Вильям Козлов - Поцелуй сатаны стр 34.

Шрифт
Фон

- Сука ты! - грубо выругался Никита - Ну и мотай отсюда с этим…

- Если скажешь "водопроводчиком", - положил ему руку на плечо Николай, - я тебе в ухо дам так, что со смеху покатишься!

Никита секунду пристально смотрел ему в глаза, подергал было зажатым, будто в тиски, плечом, потом расслабился и негромко уронил:

- Убери… лапу!

Уланов отпустил его, помахал рукой всей честной компании и, пропустив вперед Алису, пошел к выходу. Она, конечно, забыла снять в прихожей с крючка вешалки свою куртку. Николай сделал это сам. Неотступно следовавший за ним Никита уже в дверях пробурчал:

- Сама ведь позвонила… И адрес мой не нужно было давать чужим.

- Какой же он чужой? - с улыбкой посмотрела на Уланова девушка. - Коля мне, как… брат родной!

- Ну вот, а говорила, у тебя родни не осталось, - хихикнула Алла.

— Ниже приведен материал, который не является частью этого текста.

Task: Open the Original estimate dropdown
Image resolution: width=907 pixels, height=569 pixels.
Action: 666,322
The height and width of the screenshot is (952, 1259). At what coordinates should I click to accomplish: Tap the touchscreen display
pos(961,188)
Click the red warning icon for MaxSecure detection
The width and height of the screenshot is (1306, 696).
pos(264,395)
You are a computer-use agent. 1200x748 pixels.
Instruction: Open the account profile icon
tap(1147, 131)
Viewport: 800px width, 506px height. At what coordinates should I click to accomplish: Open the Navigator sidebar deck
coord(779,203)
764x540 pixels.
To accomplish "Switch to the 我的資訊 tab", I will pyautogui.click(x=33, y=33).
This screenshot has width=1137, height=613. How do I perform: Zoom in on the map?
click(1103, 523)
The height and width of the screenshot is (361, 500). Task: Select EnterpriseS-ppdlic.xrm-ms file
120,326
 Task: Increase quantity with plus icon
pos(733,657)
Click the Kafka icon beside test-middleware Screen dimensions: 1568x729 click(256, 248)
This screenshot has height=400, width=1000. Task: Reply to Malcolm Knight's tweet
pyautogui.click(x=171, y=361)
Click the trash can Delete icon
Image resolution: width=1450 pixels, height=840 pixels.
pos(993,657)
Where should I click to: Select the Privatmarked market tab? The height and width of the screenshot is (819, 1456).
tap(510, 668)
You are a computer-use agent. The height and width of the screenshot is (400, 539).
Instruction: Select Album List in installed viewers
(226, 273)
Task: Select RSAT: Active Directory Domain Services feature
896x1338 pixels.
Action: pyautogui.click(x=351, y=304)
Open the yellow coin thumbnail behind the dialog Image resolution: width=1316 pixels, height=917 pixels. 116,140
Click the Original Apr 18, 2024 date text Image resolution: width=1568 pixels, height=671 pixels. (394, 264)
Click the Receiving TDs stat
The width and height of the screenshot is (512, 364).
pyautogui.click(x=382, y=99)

- Не надо, - укоризненно взглянул на нее Ушастик - Не касайся больных мест.

- Я уже выздоровела… - негромко произнесла Алиса. - Почти выздоровела. Прощайте, братцы-кролики!

- Пошли вы!.. - Никита выругался и захлопнул обитую черным дерматином тяжелую дверь.

2

Неожиданно, едва одевшись молодой яркой листвой, в десятых числах мая на Новгородчине буйно зацвели яблони. Уродливые корявые деревца в одно раннее солнечное утро превратились в красавиц-невест в подвенечных бело-розовых нарядах. С восхода солнца до заката неумолчно гудели в яблонях пчелы, белые лепестки усеяли грядки с едва проклюнувшейся нежной зеленью. Непривычные к земным щедротам и изобилию даже пустоцвета местные жители озадаченно толковали, мол, это не к добру. Давно яблони так не цвели.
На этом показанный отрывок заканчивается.